• PASSAGE PROPOSÉ
□ □ □
Avant le sexe était odorant, sale et dangereux. On se refilait des "galanteries" comme des cadeaux. Maintenant, tout est aseptisé. Les préservatifs et les gels sont des "dispositifs médicaux". Et les infections regroupées sous l'appellation globale M.S.T. Les derniers lubrifiants sont sans éthanol, bons pour la peau et agrémentés high-tech : ils servent à l'hydratation des orifices et à la glisse des corps.
□ □ □
• EXTRAIT DE DONNÉES
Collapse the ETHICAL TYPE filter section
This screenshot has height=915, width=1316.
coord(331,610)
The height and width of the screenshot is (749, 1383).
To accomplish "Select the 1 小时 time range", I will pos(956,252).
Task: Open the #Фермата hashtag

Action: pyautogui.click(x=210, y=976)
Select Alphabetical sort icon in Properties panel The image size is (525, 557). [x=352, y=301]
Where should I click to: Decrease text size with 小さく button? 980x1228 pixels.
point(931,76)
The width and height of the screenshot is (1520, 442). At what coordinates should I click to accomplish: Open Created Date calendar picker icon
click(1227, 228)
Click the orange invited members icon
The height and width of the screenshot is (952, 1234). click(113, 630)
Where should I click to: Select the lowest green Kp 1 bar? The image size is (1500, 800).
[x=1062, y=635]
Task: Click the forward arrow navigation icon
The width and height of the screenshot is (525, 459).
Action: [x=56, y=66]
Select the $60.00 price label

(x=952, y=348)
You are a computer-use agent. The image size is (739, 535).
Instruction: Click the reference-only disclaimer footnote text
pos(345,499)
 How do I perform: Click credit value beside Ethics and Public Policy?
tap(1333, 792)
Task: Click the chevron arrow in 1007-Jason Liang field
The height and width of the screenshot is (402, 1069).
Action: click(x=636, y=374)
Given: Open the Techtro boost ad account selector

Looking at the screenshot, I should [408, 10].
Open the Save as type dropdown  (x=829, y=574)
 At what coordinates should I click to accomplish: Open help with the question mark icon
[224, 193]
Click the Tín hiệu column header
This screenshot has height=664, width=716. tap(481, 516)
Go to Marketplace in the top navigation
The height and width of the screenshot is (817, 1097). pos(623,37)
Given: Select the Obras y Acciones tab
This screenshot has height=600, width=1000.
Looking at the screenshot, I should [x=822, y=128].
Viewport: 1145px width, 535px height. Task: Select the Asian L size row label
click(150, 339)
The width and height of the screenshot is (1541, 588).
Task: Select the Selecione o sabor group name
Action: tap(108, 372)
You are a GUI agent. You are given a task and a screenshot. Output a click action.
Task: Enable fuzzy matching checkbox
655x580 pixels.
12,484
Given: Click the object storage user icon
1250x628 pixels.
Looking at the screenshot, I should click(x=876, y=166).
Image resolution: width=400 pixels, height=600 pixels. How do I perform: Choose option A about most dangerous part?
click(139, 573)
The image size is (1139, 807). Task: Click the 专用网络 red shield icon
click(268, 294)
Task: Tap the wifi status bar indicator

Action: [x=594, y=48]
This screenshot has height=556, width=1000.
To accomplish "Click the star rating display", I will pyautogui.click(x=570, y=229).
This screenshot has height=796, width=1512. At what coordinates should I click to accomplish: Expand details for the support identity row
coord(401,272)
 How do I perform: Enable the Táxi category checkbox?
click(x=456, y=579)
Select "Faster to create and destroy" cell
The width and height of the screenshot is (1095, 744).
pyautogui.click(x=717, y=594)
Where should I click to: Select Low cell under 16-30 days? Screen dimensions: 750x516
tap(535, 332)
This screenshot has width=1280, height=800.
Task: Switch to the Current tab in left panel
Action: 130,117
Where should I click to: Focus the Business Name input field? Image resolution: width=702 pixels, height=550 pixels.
□ □ □
• ACTIVITÉ A
Résumez en deux phrases le passage sur l'évolution du sexe.
• ACTIVITÉ B
Recopiez le passage sur l'évolution du sexe, en commençant par « Avant le sexe » et en terminant par « glisse des corps. ».

• CORRIGÉ A
Autrefois, le sexe était odorant, sale et dangereux, et l'on se refilait des « galanteries » comme des cadeaux. Aujourd'hui, tout est aseptisé : préservatifs et gels sont des « dispositifs médicaux », les infections sont regroupées sous l'appellation M.S.T., et les derniers lubrifiants, sans éthanol, servent à l'hydratation des orifices et à la glisse des corps.

• CORRIGÉ B
Avant le sexe était odorant, sale et dangereux. On se refilait des "galanteries" comme des cadeaux. Maintenant, tout est aseptisé. Les préservatifs et les gels sont des "dispositifs médicaux". Et les infections regroupées sous l'appellation globale M.S.T. Les derniers lubrifiants sont sans éthanol, bons pour la peau et agrémentés high-tech : ils servent à l'hydratation des orifices et à la glisse des corps.